From the line that contains "Task: Click the Validate button in CPU-Z" through the line that contains "Task: Click the Sender name field", output every line of the listing below exactly and leave out all the rest.

• **Material shown**:
((

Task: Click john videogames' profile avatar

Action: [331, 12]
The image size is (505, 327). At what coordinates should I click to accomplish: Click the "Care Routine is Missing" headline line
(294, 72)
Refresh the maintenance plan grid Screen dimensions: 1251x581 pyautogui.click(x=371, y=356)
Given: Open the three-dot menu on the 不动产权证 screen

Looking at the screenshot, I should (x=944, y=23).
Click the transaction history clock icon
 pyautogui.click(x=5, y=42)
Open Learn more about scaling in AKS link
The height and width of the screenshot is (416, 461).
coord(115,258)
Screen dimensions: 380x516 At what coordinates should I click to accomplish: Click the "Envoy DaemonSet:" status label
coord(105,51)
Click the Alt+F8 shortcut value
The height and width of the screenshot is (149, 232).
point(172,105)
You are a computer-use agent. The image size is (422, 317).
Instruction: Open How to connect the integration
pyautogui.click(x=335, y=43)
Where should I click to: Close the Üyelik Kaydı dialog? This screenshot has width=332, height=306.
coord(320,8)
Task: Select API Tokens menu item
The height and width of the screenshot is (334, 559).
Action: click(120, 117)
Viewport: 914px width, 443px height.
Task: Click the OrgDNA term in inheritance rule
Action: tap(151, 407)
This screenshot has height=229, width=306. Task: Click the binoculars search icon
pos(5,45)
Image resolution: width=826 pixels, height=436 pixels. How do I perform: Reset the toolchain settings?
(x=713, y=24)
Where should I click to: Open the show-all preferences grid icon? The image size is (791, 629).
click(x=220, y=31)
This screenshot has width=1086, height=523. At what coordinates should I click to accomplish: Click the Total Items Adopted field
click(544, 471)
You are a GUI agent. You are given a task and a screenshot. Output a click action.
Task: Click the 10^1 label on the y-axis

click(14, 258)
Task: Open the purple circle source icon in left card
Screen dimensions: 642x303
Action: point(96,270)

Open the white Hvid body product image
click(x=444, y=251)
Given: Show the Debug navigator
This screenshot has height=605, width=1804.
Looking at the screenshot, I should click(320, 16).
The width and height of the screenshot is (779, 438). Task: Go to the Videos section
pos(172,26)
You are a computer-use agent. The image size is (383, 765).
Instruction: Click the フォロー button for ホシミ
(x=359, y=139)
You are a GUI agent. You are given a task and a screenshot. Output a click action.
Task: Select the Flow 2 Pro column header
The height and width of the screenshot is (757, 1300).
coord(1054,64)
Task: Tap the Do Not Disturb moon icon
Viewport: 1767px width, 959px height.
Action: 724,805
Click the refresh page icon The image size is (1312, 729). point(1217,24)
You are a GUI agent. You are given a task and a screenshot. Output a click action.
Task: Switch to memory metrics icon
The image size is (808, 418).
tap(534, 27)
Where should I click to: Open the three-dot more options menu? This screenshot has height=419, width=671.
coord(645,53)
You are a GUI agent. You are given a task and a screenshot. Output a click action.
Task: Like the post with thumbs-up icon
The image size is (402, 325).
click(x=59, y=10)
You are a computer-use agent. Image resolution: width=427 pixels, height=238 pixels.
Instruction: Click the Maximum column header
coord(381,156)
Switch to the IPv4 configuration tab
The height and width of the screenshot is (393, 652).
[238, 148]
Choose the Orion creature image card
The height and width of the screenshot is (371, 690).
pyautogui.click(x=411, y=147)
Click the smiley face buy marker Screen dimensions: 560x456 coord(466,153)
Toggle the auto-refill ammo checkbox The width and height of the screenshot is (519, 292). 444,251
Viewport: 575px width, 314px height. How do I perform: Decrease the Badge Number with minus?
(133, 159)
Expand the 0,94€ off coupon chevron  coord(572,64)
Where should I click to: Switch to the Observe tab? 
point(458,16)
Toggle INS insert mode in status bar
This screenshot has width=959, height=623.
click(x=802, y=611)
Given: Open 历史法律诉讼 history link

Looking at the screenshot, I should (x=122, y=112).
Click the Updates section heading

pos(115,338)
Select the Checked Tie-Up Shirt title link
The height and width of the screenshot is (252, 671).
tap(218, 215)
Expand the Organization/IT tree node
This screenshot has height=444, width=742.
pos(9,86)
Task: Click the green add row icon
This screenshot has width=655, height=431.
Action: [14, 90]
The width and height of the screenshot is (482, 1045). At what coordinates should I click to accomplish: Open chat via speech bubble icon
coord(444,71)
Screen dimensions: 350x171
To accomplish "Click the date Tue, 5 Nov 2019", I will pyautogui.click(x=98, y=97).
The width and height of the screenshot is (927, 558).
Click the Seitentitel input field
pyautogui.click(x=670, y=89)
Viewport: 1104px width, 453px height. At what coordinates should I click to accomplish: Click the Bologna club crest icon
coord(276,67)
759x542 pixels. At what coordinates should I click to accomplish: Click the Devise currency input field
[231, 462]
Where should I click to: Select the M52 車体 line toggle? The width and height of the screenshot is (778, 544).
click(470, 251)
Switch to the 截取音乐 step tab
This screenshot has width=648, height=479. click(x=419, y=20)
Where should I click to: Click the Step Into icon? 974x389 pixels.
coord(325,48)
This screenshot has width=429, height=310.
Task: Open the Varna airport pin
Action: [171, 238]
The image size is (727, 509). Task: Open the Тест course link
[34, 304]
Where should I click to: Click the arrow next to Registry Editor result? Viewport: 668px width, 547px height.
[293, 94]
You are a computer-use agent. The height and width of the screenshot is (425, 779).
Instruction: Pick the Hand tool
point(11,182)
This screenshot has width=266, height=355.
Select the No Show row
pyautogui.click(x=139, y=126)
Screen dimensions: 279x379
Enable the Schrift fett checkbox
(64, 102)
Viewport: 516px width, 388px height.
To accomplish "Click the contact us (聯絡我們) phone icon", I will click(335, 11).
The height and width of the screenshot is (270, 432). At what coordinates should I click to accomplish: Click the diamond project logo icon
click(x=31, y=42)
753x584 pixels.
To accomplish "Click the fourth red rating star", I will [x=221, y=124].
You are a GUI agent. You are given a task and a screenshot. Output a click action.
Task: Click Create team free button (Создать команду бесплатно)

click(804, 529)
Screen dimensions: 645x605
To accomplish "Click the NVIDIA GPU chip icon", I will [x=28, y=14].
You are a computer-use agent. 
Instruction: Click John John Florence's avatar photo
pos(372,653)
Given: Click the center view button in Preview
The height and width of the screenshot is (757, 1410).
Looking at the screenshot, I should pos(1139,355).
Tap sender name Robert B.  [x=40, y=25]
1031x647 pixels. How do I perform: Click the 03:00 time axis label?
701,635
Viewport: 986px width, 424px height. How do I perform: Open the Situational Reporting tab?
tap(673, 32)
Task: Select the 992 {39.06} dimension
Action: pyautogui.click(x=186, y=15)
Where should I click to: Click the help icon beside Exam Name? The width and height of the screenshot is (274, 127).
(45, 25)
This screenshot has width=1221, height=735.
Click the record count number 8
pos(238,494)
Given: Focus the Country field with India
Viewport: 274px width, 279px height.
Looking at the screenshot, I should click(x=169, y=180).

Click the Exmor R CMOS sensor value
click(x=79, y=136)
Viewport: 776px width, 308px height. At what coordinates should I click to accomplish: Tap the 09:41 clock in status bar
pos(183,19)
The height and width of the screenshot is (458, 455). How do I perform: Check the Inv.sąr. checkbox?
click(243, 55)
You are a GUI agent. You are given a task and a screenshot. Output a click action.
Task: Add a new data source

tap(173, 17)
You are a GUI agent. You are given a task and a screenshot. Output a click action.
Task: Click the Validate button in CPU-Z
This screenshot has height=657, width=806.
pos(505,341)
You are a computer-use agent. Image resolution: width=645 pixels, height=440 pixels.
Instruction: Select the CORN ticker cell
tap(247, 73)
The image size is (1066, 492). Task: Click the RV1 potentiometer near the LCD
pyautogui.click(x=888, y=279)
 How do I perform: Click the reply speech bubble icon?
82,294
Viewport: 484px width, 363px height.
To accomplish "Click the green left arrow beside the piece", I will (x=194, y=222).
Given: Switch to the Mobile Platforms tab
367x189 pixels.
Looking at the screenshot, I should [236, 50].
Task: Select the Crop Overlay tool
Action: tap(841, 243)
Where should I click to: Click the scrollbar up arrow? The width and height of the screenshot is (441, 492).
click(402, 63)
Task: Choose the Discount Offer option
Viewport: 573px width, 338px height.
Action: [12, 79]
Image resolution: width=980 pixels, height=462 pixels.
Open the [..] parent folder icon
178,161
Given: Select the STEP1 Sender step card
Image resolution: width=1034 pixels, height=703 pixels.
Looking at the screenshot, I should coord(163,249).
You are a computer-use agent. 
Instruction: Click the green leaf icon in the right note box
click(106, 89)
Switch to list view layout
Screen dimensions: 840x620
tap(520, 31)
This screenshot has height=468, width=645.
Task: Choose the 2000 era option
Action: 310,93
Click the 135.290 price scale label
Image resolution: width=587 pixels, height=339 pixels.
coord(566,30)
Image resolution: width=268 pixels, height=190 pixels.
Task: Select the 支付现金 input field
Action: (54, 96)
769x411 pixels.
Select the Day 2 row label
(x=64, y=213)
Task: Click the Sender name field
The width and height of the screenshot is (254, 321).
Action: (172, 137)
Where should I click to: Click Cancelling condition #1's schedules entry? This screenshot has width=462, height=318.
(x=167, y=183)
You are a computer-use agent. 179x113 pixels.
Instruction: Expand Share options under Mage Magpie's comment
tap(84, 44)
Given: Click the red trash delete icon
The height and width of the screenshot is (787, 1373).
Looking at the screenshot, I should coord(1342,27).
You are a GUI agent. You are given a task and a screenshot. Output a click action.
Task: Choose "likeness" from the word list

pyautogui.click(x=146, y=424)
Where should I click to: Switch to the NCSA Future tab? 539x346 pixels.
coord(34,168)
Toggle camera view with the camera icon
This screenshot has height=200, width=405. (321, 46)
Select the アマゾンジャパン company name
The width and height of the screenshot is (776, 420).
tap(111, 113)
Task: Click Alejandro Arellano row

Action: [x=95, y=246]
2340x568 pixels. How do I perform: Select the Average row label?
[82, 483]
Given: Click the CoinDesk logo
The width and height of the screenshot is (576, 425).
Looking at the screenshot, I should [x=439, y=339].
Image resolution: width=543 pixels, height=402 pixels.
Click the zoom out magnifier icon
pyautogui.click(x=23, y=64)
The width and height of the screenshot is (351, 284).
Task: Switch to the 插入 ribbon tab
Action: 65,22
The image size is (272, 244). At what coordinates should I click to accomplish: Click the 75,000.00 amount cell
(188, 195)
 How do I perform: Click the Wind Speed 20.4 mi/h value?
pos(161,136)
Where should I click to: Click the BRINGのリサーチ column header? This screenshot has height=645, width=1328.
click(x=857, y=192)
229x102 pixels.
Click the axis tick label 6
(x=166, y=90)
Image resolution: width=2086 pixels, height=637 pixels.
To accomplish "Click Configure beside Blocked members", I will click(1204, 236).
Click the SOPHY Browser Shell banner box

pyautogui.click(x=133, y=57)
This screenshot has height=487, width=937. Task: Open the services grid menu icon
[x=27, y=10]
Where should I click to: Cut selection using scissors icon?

))

• **Output for this task**:
Task: Click the Validate button in CPU-Z
This screenshot has height=657, width=806.
pos(505,341)
You are a computer-use agent. Image resolution: width=645 pixels, height=440 pixels.
Instruction: Select the CORN ticker cell
tap(247, 73)
The image size is (1066, 492). Task: Click the RV1 potentiometer near the LCD
pyautogui.click(x=888, y=279)
 How do I perform: Click the reply speech bubble icon?
82,294
Viewport: 484px width, 363px height.
To accomplish "Click the green left arrow beside the piece", I will (x=194, y=222).
Given: Switch to the Mobile Platforms tab
367x189 pixels.
Looking at the screenshot, I should [236, 50].
Task: Select the Crop Overlay tool
Action: tap(841, 243)
Where should I click to: Click the scrollbar up arrow? The width and height of the screenshot is (441, 492).
click(402, 63)
Task: Choose the Discount Offer option
Viewport: 573px width, 338px height.
Action: [12, 79]
Image resolution: width=980 pixels, height=462 pixels.
Open the [..] parent folder icon
178,161
Given: Select the STEP1 Sender step card
Image resolution: width=1034 pixels, height=703 pixels.
Looking at the screenshot, I should coord(163,249).
You are a computer-use agent. 
Instruction: Click the green leaf icon in the right note box
click(106, 89)
Switch to list view layout
Screen dimensions: 840x620
tap(520, 31)
This screenshot has height=468, width=645.
Task: Choose the 2000 era option
Action: 310,93
Click the 135.290 price scale label
Image resolution: width=587 pixels, height=339 pixels.
coord(566,30)
Image resolution: width=268 pixels, height=190 pixels.
Task: Select the 支付现金 input field
Action: (54, 96)
769x411 pixels.
Select the Day 2 row label
(x=64, y=213)
Task: Click the Sender name field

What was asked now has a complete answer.